- Exercise materials -
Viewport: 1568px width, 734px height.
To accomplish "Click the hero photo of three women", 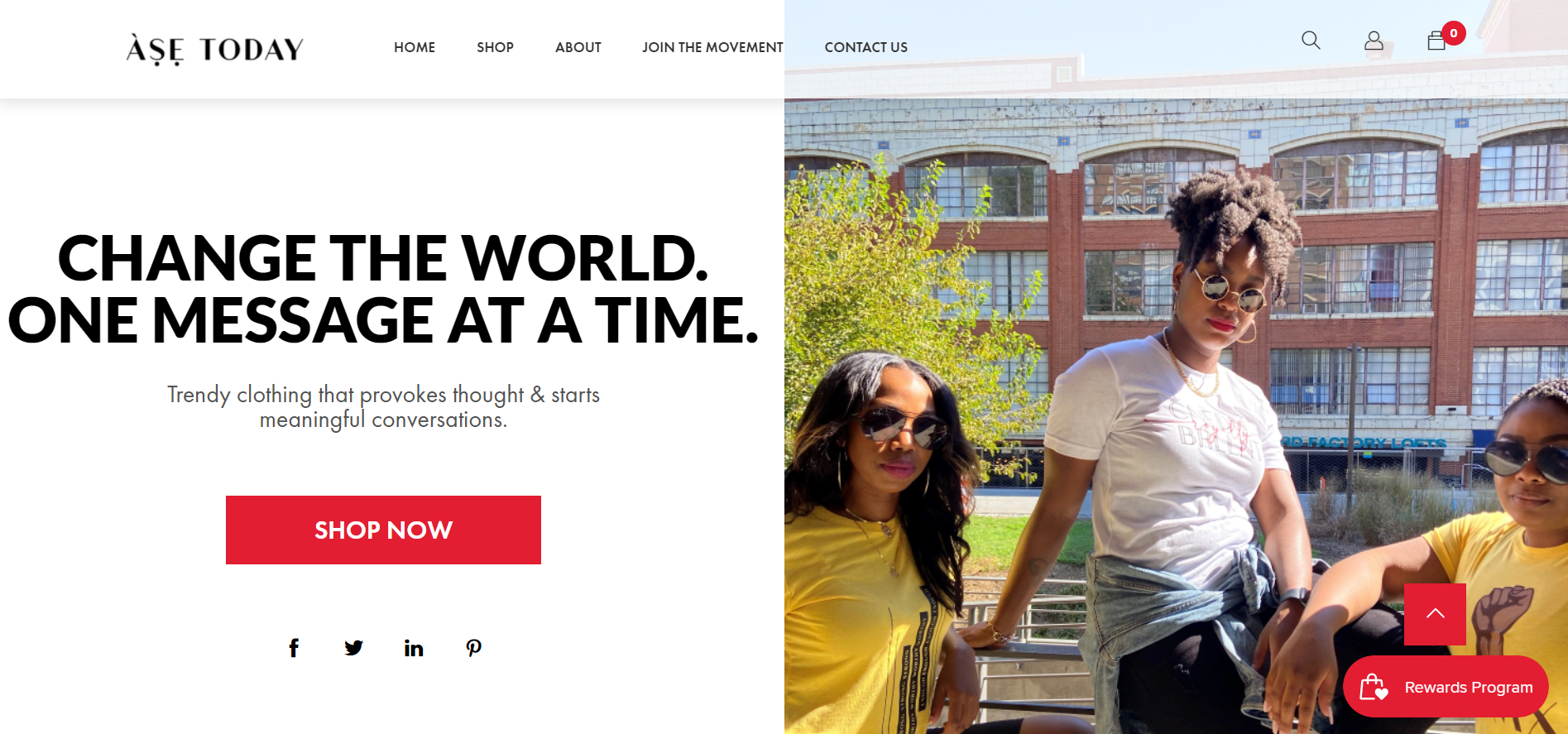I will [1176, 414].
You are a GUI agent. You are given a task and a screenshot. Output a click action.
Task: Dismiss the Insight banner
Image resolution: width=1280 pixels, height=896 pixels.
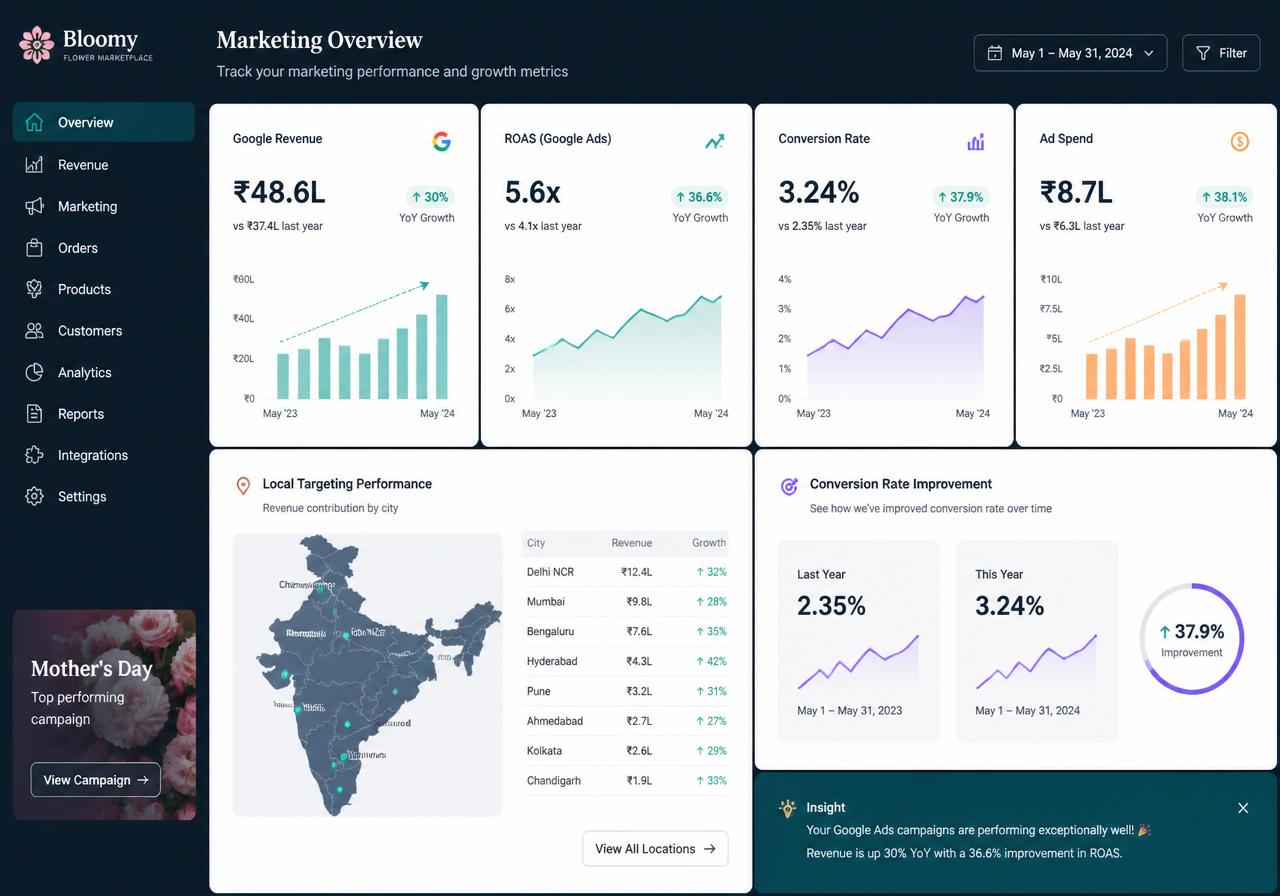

- What you are asked to do -
A picture must not appear in the copy. Transcribe exactly the lines from the one with "You are a GUI" through the final line of the entries, both included, and no more.

- Answer for the task -
You are a GUI agent. You are given a task and a screenshot. Output a click action.
Task: Dismiss the Insight banner
Image resolution: width=1280 pixels, height=896 pixels.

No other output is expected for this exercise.